◆ **TO DO**
Copy each of the following items line for line, with no changes.

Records
## BEGIN

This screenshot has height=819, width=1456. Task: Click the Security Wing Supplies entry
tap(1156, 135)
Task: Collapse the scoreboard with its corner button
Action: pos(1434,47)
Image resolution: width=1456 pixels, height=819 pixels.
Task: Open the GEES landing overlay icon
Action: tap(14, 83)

## END

◆ **ANSWER IN FULL**
This screenshot has height=819, width=1456. Task: Click the Security Wing Supplies entry
tap(1156, 135)
Task: Collapse the scoreboard with its corner button
Action: pos(1434,47)
Image resolution: width=1456 pixels, height=819 pixels.
Task: Open the GEES landing overlay icon
Action: tap(14, 83)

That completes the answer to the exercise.